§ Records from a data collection
>>>
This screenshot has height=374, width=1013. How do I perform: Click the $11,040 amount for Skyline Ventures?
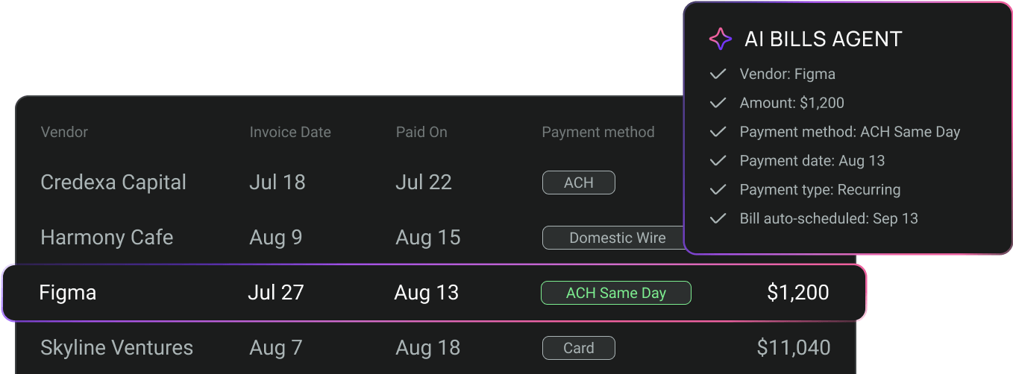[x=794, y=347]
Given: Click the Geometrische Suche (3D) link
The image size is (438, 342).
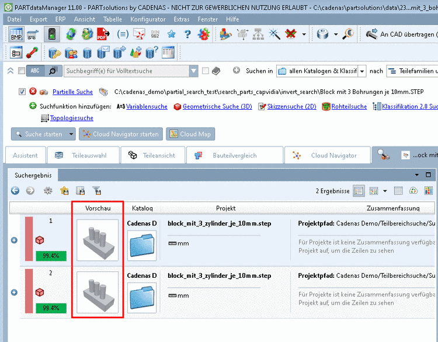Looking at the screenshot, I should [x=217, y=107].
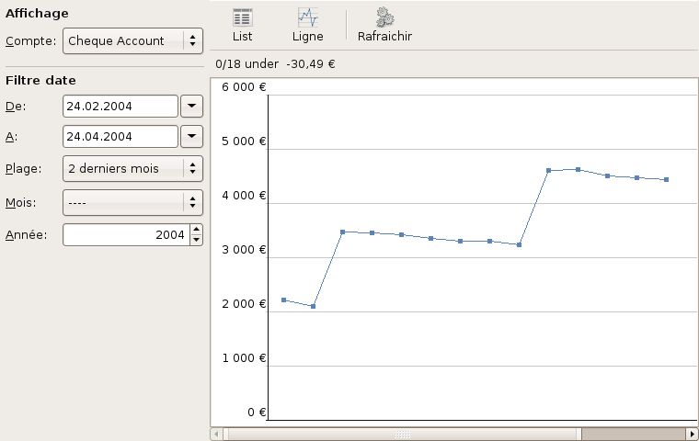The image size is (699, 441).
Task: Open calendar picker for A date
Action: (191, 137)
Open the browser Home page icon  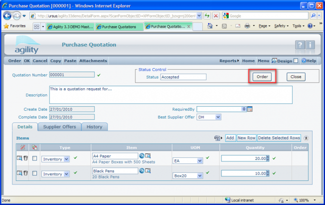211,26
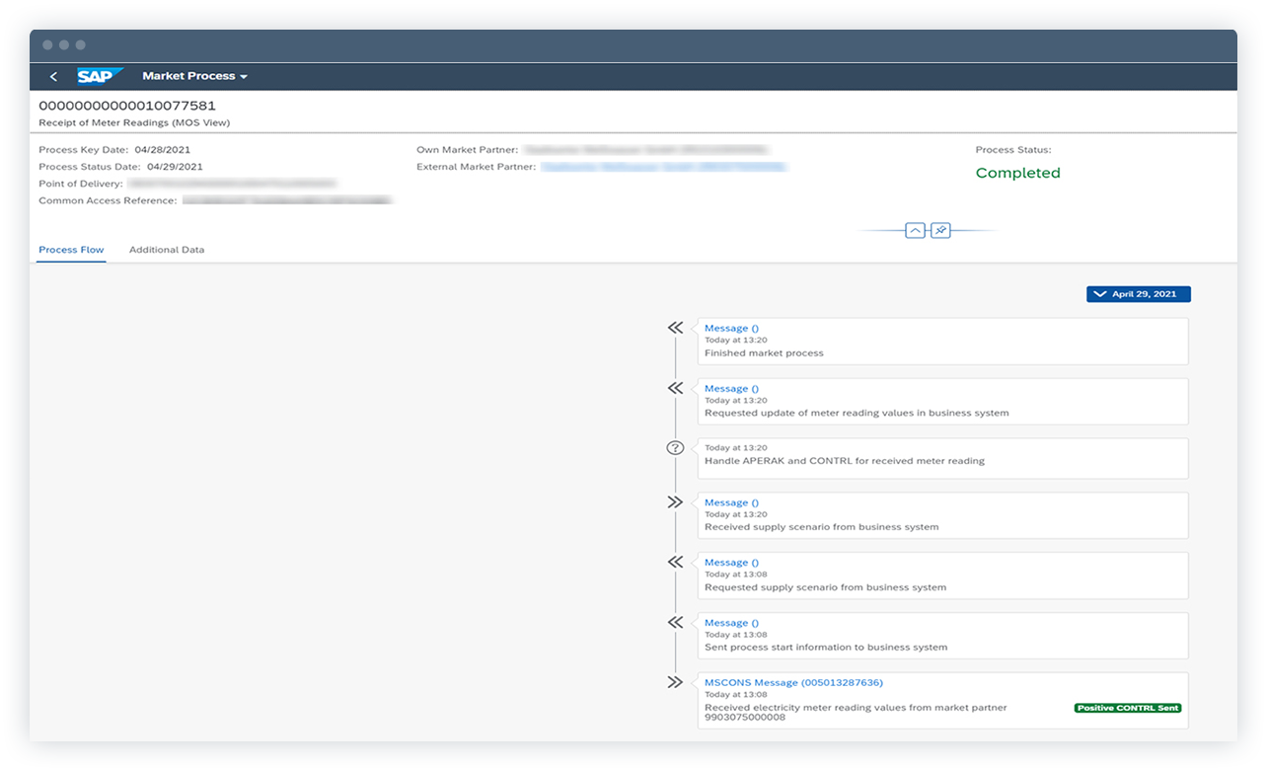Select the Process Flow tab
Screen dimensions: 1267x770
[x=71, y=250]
<<<
§ About this task
Set the lines above down again, word for word, from the first through the one containing "Given: Click the Geometrische Suche (3D) link"; pictures excluded.

§ Solution
This screenshot has height=374, width=1013. How do I perform: Click the $11,040 amount for Skyline Ventures?
[x=794, y=347]
Given: Click the Geometrische Suche (3D) link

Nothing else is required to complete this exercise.